ORCIDs can also be used if authors wish to communicate to readers up-to-date information about how they wish to be addressed or referred to (for example, they wish to include pronouns, additional titles, honorifics, name variations, etc.) alongside their published articles. We encourage authors to make use of the ORCID profile’s “Published Name” field for this purpose. This is entirely optional for authors who wish to communicate such information in connection with their article. Please note that this method is not currently recommended for author name changes: see Cambridge’s author name change policy if you want to change your name on an already published article. See our ORCID FAQs for more information.
Supplementary materials
Material that is not essential to understanding or supporting a manuscript, but which may nonetheless be relevant or interesting to readers, may be submitted as supplementary material. Supplementary material will be published online alongside your article, but will not be published in the pages of the journal. Types of supplementary material may include, but are not limited to, appendices, additional tables or figures, datasets, videos, and sound files.
Supplementary materials will not be typeset or copyedited, so should be supplied exactly as they are to appear online. Please see our general guidance on supplementary materials for further information.

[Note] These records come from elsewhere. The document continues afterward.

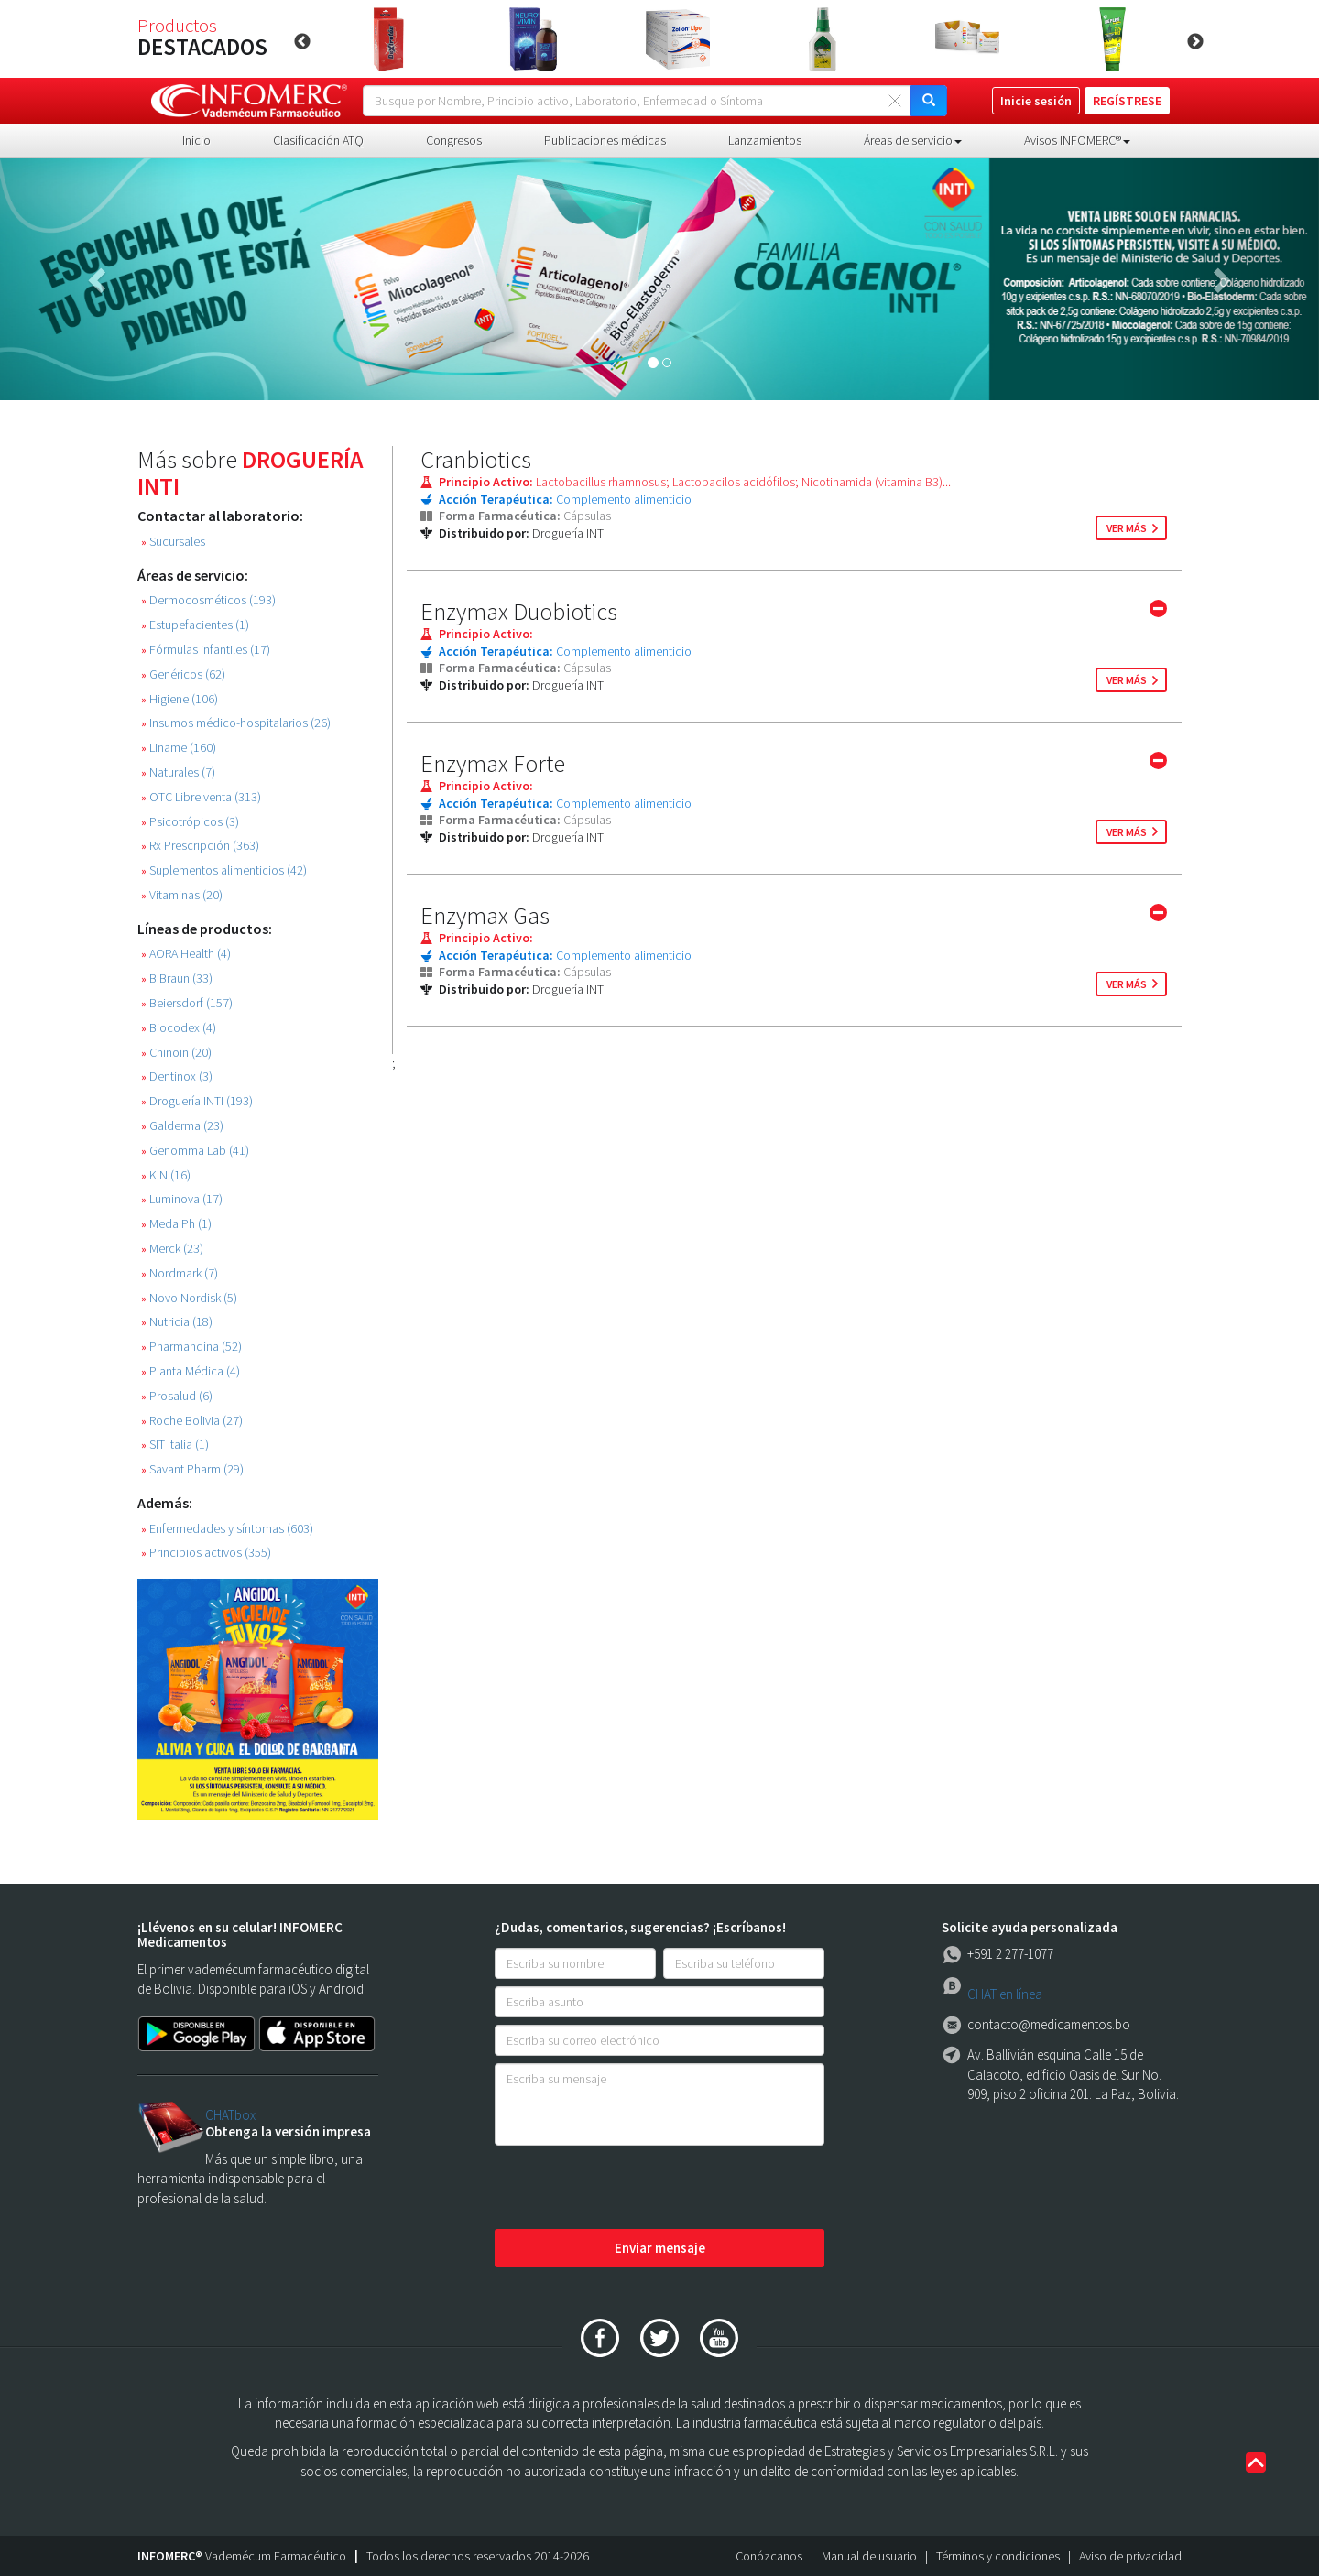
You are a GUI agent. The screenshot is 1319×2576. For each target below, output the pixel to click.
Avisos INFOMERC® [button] (1077, 140)
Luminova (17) (182, 1199)
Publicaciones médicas (605, 140)
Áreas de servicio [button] (913, 140)
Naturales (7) (178, 772)
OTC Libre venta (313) (201, 797)
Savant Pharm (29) (192, 1469)
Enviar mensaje (660, 2247)
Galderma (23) (182, 1126)
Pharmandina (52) (191, 1346)
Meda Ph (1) (176, 1224)
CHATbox (230, 2115)
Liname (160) (178, 747)
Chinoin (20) (176, 1052)
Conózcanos (769, 2556)
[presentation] (634, 2188)
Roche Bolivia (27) (192, 1421)
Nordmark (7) (179, 1273)
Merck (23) (172, 1248)
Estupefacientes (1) (195, 625)
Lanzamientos (764, 140)
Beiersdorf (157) (187, 1003)
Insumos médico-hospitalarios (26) (236, 723)
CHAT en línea (1004, 1994)
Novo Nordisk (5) (189, 1298)
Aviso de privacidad (1130, 2556)
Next (1195, 42)
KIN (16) (166, 1175)
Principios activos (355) (206, 1552)
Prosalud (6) (177, 1396)
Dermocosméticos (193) (208, 600)
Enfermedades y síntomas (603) (227, 1529)
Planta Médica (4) (190, 1371)
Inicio (196, 140)
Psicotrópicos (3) (190, 822)
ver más (1126, 528)
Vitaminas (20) (182, 895)
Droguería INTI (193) (197, 1101)
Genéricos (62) (183, 674)
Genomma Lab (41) (195, 1150)
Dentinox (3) (177, 1076)
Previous (302, 42)
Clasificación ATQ (318, 140)
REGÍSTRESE (1127, 100)
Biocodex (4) (178, 1028)
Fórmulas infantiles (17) (205, 650)
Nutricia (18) (177, 1322)
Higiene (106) (179, 699)
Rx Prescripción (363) (200, 845)
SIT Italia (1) (175, 1444)
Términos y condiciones (998, 2556)
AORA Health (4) (186, 954)
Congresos (454, 140)
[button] (99, 279)
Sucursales (173, 541)
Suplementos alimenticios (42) (224, 870)
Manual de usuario (869, 2556)
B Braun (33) (177, 978)
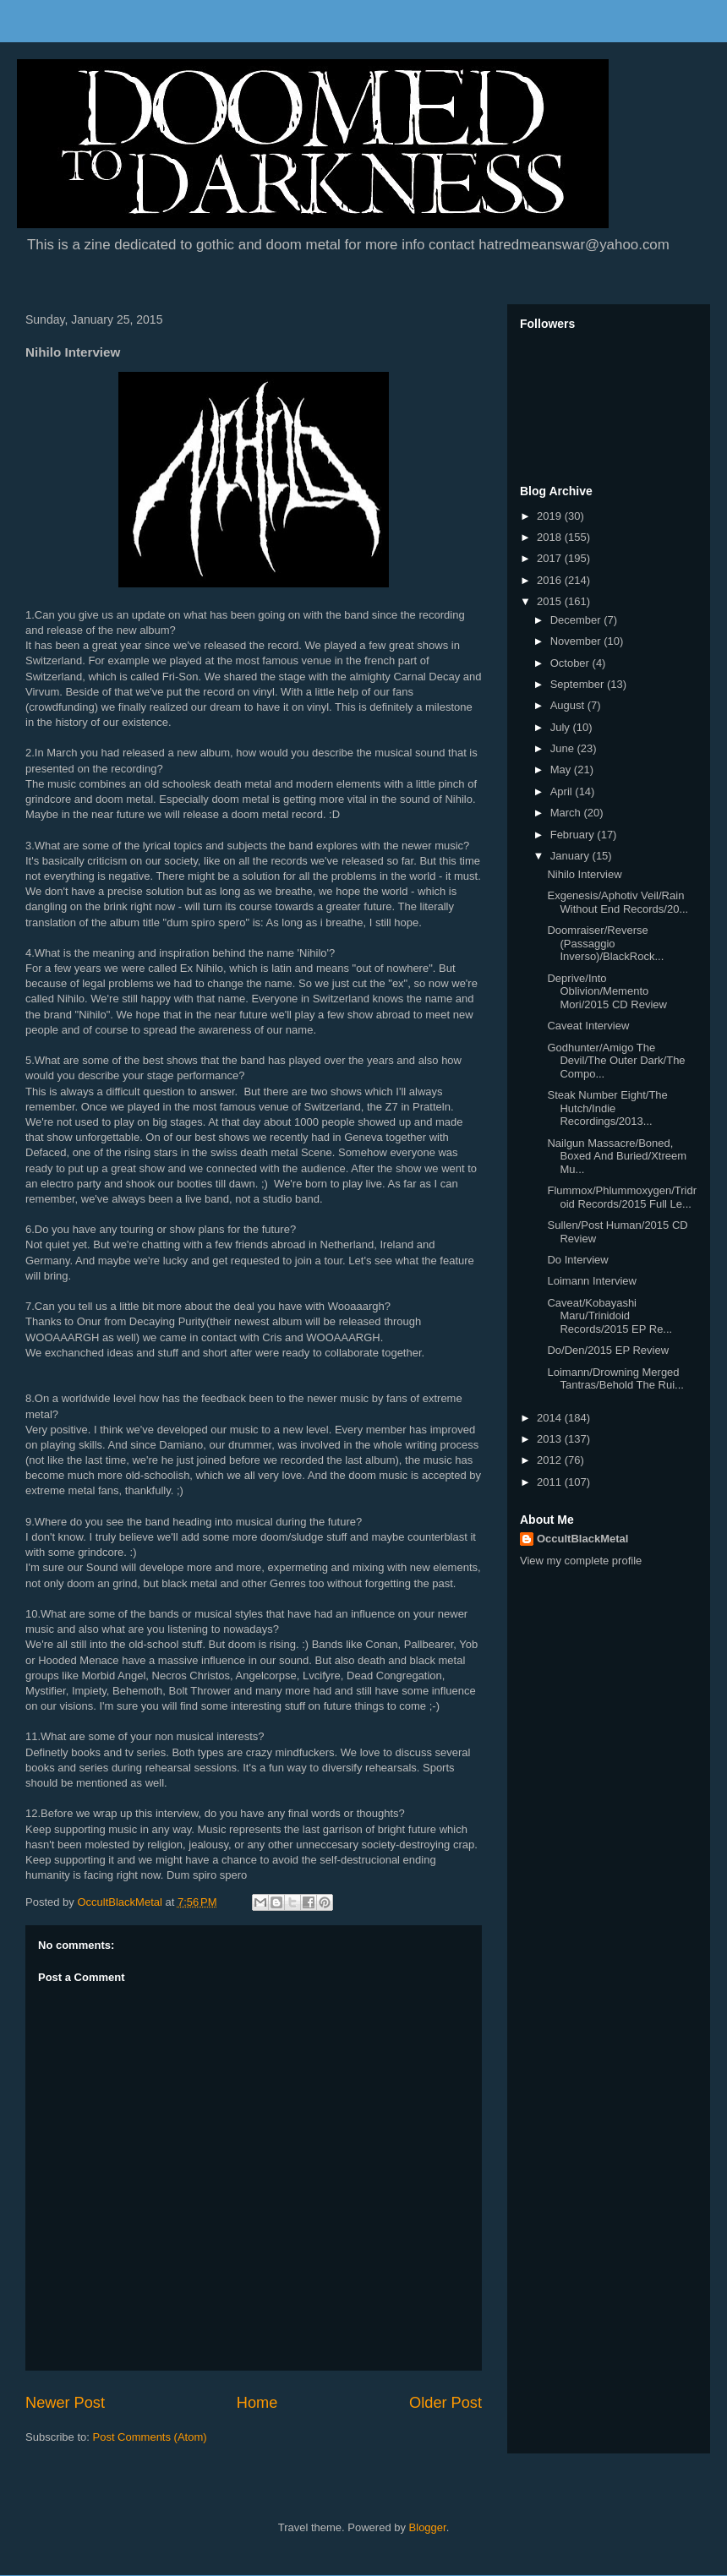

Where relevant we encourage authors to publish additional qualitative or quantitative research outputs in an appropriate repository, and cite these in manuscripts.
Author Hub
You can find guides for many aspects of publishing with Cambridge at Author Hub, our suite of resources for Cambridge authors.
Use of artificial intelligence (AI) tools
We acknowledge the increasing use of artificial intelligence (AI) tools in the research and writing processes. To ensure transparency, we expect any such use to be declared and described fully to readers, and to comply with our plagiarism policy and best practices regarding citation and acknowledgements. We do not consider artificial intelligence (AI) tools to meet the accountability requirements of authorship, and therefore generative AI tools such as ChatGPT and similar should not be listed as an author on any submitted content.
In particular, any use of an AI tool:
- to generate images within the manuscript should be accompanied by a full description of the process used, and declared clearly in the image caption(s)
- to generate text within the manuscript should be accompanied by a full description of the process used, include appropriate and valid references and citations, and be declared in the manuscript’s Acknowledgements.
- to analyse or extract insights from data or other materials, for example through the use of text and data mining, should be accompanied by a full description of the process used, including details and appropriate citation of any dataset(s) or other material analysed in all relevant and appropriate areas of the manuscript
- must not present ideas, words, data, or other material produced by third parties without appropriate acknowledgement or permission
Descriptions of AI processes used should include at minimum the version of the tool/algorithm used, where it can be accessed, any proprietary information relevant to the use of the tool/algorithm, any modifications of the tool made by the researchers (such as the addition of data to a tool’s public corpus), and the date(s) it was used for the purpose(s) described. Any relevant competing interests or potential bias arising as a consequence of the tool/algorithm’s use should be transparently declared and may be discussed in the article.